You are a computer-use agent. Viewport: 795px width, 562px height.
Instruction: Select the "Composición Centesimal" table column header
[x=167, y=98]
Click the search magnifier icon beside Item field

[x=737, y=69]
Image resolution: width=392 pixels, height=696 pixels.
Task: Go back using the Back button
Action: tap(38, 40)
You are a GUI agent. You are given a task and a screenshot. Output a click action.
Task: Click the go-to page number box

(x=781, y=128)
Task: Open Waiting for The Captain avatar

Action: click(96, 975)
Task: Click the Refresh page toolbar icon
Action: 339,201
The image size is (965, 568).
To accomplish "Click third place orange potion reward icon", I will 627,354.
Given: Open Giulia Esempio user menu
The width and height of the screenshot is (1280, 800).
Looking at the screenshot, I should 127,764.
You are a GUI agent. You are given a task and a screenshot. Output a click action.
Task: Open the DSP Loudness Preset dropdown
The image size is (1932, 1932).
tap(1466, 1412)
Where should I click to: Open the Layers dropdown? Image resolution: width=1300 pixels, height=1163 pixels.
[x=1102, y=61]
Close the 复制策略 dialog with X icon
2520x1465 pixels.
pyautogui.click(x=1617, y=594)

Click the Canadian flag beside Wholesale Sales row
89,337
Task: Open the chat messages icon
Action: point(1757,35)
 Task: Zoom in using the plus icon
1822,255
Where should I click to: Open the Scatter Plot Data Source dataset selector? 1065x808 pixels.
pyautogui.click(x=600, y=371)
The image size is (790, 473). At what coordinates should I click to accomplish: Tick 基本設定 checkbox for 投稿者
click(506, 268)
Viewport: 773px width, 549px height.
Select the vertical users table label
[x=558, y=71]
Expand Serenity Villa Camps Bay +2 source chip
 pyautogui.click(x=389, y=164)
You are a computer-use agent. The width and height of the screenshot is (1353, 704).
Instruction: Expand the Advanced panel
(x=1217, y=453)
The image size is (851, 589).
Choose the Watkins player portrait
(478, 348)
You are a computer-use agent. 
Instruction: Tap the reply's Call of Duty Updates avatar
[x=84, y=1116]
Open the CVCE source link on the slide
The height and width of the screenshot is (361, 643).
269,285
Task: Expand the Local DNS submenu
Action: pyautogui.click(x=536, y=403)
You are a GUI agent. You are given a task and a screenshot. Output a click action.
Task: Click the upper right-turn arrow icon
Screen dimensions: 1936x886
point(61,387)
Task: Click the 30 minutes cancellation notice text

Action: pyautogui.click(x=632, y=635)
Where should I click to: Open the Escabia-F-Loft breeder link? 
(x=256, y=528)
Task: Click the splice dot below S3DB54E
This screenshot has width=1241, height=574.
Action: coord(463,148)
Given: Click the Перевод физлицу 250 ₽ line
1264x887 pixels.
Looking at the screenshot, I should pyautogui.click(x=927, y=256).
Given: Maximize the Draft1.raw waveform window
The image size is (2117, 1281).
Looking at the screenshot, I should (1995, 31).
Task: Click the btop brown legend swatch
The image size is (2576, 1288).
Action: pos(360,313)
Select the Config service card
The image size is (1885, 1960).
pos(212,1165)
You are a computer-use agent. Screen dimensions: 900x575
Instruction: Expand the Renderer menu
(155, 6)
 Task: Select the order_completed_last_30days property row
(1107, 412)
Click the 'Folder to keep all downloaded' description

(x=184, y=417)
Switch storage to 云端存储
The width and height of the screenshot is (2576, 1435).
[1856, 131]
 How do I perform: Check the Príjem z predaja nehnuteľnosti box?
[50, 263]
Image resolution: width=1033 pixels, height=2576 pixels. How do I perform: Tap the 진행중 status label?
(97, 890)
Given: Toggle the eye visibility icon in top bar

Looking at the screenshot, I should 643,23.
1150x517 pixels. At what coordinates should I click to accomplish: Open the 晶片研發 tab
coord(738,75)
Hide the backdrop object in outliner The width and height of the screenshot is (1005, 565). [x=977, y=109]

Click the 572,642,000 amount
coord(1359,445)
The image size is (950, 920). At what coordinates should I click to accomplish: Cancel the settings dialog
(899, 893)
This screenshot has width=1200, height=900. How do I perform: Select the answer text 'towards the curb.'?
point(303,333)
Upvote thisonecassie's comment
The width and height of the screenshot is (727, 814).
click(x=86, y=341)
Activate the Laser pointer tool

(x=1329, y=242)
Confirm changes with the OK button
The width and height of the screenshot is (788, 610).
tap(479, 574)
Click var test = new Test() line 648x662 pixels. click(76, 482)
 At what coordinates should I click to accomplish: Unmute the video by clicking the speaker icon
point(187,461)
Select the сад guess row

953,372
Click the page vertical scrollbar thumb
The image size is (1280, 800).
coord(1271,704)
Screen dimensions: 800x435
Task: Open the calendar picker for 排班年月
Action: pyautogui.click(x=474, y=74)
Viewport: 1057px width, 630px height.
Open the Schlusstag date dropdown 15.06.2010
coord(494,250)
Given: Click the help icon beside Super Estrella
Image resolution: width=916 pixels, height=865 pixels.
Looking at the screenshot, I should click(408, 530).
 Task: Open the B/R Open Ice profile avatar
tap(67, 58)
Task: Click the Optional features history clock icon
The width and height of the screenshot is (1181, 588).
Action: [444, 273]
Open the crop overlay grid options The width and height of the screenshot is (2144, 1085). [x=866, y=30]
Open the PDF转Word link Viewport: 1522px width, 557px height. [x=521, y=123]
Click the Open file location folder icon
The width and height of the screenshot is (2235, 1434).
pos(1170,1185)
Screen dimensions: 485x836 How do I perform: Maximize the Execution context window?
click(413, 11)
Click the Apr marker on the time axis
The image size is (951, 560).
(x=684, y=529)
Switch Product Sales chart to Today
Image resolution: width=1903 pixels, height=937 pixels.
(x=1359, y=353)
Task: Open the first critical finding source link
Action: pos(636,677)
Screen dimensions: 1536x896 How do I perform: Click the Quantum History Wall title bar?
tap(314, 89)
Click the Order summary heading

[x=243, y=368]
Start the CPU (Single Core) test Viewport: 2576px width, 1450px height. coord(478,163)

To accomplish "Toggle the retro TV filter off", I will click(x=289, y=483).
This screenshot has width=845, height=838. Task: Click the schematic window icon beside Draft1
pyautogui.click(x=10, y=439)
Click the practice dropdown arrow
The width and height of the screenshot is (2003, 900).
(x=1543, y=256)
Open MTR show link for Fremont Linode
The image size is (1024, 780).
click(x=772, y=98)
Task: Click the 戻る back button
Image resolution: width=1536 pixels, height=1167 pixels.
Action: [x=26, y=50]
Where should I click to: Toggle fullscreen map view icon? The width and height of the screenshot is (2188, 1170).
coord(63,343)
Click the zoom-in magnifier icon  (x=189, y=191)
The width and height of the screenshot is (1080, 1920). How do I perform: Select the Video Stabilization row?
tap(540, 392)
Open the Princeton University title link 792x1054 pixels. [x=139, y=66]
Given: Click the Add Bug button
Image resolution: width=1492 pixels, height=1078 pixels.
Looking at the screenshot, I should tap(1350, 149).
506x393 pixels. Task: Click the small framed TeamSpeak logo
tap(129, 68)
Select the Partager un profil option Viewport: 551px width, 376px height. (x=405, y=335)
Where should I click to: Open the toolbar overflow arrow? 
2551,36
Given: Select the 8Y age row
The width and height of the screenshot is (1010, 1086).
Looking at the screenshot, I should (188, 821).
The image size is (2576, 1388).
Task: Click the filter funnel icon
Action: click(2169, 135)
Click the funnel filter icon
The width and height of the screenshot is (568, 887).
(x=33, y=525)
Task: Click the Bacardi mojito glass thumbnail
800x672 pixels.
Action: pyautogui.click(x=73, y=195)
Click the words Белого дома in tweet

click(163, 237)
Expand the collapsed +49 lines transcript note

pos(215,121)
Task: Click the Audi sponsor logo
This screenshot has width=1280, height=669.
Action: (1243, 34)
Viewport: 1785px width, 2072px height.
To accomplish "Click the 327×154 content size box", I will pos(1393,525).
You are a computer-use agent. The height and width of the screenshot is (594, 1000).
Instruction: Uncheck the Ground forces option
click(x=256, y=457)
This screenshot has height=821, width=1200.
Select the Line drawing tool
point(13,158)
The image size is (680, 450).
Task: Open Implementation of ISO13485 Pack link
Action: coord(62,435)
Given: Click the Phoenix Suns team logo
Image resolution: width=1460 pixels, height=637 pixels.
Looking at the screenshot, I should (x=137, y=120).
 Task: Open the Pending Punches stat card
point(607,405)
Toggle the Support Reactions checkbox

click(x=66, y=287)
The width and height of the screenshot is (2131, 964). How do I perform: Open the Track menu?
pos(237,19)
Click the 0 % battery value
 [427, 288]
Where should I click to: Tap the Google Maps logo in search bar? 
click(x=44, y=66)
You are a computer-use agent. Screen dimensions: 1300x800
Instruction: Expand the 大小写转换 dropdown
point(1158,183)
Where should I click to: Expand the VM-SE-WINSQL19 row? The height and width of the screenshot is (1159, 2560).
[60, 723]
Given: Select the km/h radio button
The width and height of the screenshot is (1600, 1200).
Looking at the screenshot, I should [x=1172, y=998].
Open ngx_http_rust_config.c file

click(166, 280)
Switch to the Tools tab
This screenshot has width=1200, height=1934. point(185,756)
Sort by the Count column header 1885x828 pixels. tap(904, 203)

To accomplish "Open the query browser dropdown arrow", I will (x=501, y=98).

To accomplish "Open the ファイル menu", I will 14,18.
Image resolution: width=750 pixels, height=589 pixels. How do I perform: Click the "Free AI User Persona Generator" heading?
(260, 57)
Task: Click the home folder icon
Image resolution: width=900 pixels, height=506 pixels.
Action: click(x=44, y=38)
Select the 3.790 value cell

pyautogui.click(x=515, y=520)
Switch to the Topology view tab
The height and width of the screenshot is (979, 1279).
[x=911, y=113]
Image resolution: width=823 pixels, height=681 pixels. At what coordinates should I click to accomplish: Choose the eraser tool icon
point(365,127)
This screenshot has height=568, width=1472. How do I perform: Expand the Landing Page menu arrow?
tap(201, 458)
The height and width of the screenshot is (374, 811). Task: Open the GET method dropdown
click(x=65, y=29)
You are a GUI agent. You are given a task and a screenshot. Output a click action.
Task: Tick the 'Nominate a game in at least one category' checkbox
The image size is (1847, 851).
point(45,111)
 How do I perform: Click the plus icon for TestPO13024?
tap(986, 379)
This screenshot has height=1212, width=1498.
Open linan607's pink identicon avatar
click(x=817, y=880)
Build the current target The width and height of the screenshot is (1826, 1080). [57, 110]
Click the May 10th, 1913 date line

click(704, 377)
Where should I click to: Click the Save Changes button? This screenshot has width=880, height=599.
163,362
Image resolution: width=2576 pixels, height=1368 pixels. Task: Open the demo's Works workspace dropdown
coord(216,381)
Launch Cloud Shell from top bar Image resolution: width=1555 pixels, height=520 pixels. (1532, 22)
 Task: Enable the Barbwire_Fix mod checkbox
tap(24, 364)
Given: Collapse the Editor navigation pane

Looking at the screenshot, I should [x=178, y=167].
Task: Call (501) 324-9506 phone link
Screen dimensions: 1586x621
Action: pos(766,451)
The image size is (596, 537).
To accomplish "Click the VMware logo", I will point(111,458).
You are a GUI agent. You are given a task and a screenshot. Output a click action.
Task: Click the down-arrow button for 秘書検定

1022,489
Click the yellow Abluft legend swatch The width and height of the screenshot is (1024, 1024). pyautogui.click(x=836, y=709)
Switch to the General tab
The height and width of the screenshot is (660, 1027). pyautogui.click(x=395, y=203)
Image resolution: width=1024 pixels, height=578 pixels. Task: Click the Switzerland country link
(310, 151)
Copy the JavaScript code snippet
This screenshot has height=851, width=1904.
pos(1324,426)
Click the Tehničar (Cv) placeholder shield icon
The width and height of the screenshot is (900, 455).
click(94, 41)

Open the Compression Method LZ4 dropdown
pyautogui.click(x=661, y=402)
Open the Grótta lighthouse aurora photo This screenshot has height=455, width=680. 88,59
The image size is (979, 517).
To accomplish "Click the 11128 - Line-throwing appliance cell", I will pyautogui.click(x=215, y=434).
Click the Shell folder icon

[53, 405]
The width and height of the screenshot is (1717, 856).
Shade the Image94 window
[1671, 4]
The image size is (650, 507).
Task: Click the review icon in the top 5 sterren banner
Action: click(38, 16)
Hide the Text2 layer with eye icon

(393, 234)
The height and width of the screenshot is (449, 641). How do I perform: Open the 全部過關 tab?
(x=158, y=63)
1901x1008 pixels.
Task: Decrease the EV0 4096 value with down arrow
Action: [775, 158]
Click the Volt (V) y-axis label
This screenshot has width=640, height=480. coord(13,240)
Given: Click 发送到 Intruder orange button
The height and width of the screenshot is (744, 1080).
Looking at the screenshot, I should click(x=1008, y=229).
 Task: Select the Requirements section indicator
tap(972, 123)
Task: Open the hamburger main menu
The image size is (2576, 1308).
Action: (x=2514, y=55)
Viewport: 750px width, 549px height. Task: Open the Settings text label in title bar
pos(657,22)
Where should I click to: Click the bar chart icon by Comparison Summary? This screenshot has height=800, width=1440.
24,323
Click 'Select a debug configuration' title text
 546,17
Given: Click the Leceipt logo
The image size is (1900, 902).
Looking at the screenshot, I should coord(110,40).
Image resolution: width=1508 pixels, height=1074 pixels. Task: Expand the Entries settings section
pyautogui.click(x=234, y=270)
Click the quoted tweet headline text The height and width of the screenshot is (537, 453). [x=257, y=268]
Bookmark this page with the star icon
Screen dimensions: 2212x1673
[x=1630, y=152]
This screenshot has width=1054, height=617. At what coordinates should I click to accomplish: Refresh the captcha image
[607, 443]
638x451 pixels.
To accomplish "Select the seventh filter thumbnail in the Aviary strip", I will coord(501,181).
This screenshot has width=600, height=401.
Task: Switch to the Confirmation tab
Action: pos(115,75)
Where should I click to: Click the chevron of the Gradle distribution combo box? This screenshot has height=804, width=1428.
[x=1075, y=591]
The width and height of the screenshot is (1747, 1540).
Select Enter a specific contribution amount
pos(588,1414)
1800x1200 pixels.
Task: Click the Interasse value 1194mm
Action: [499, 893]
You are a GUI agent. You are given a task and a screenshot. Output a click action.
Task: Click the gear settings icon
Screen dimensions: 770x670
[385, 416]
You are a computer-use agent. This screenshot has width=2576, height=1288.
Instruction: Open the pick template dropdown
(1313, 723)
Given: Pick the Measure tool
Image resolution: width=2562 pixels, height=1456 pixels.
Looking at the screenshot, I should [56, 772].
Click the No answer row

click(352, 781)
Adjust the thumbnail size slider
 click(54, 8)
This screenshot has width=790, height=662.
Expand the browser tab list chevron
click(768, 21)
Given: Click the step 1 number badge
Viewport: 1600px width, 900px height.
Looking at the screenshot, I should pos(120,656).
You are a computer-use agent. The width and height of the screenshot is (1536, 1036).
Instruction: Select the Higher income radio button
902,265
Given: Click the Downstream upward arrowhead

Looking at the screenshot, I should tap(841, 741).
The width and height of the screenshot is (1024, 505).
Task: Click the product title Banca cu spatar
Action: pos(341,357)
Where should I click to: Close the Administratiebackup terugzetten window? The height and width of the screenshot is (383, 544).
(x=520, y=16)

## YOUR GOAL
Copy the lines from the line with "Task: Open the Pending Punches stat card" to the line with "point(1158,183)", changing "Support Reactions" to "Support Comments" and leaving the rest untouched.

## EXERCISE ANSWER
 Task: Open the Pending Punches stat card
point(607,405)
Toggle the Support Comments checkbox

click(x=66, y=287)
The width and height of the screenshot is (2131, 964). How do I perform: Open the Track menu?
pos(237,19)
Click the 0 % battery value
 [427, 288]
Where should I click to: Tap the Google Maps logo in search bar? 
click(x=44, y=66)
You are a computer-use agent. Screen dimensions: 1300x800
Instruction: Expand the 大小写转换 dropdown
point(1158,183)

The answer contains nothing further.